LES MOTS PARLENT …
Vincent Van Gogh – Autoportrait au chapeau de paille, 1887, Van Gogh Museum, Amsterdam
J’en arrive aujourd’hui à la quatrième et dernière partie de mon enquête consacrée au décès du peintre Vincent Van Gogh le 27 juillet 1890 à Auvers-sur-Oise.
En décembre 2016, lorsque j'ai publié mon roman "QUE LES BLES SONT BEAUX" (en lecture libre comme je l'ai indiqué dans mon blog) qui contait les deux derniers mois de Vincent Van Gogh à Auvers-sur-Oise, je ne connaissais pas de livres d'auteurs américains sur le peintre et de thèse nouvelle sur son assassinat.
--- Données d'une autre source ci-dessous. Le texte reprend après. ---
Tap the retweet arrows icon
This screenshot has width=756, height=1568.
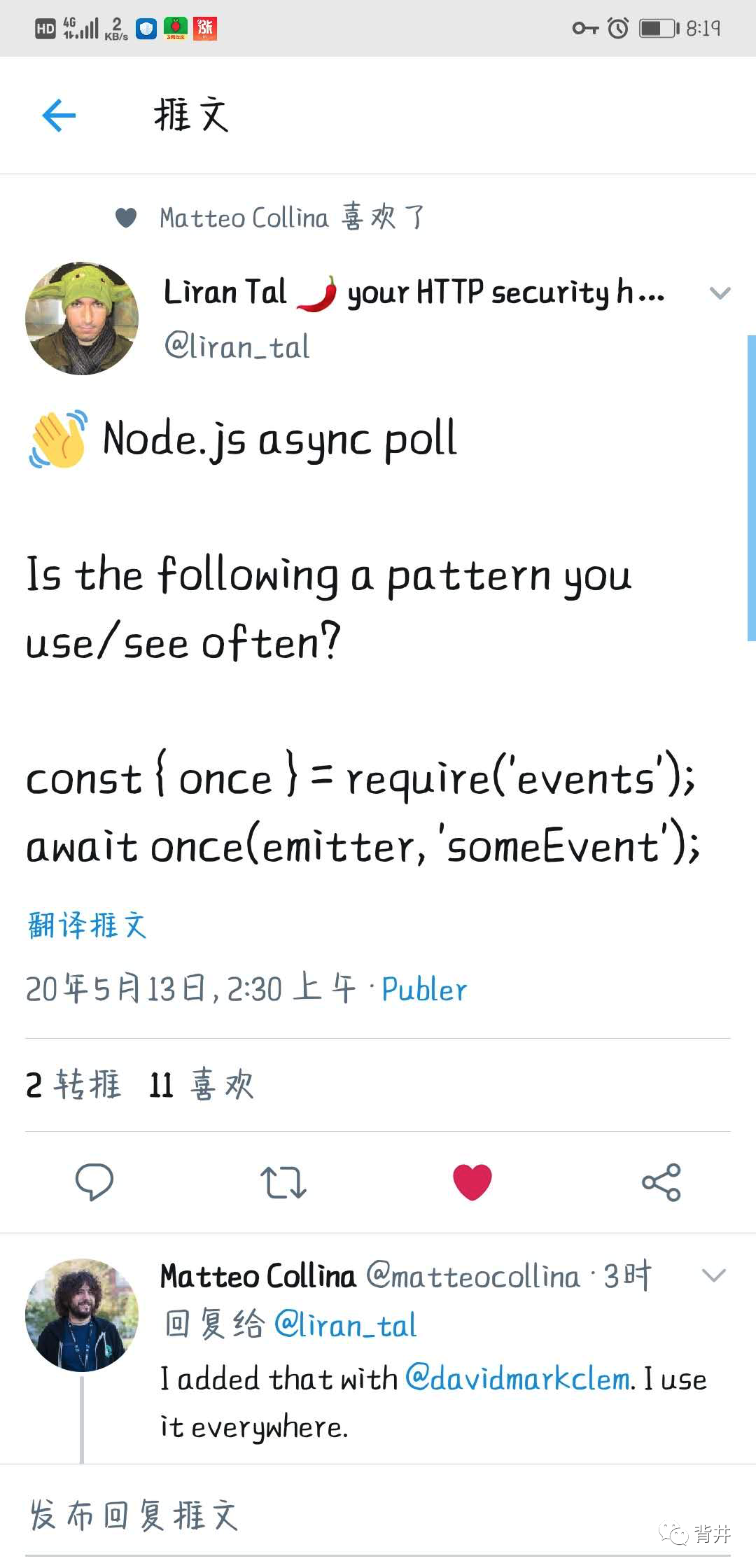tap(283, 1182)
Pas un seul instant, je ne pensais me lancer dans ce long dossier-enquête qui m’a passionné et m'a permis de conforter ma conviction personnelle, que je vais exposer, qui est celle du suicide.
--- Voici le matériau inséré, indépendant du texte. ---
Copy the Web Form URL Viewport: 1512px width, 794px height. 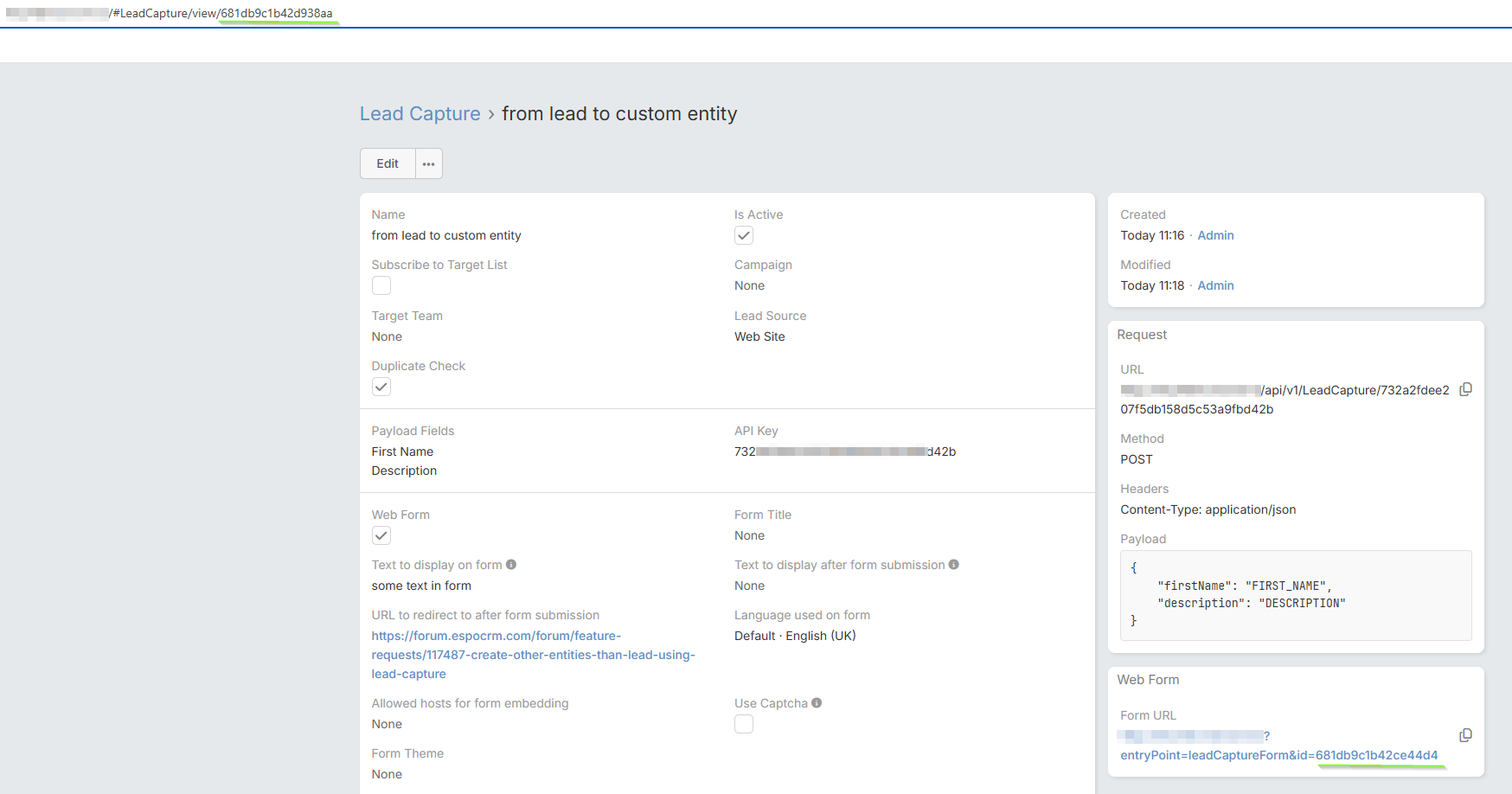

Auparavant, je voudrais revenir un instant sur cette troisième partie, publiée le 28 janvier dernier, qui présentait la thèse de l’assassinat de Van Gogh proposée dans un livre publié en 2011 « VAN GOGH : The Life » par deux journalistes américains Steven Naifeh et Gregory White Smith. Dans mon article, j’avais bien spécifié que j’avais repris les différents points se rapportant à cette thèse publiés dans le magazine Vanity Fair de mars 2015 que les auteurs du livre avaient signés en fin d’article.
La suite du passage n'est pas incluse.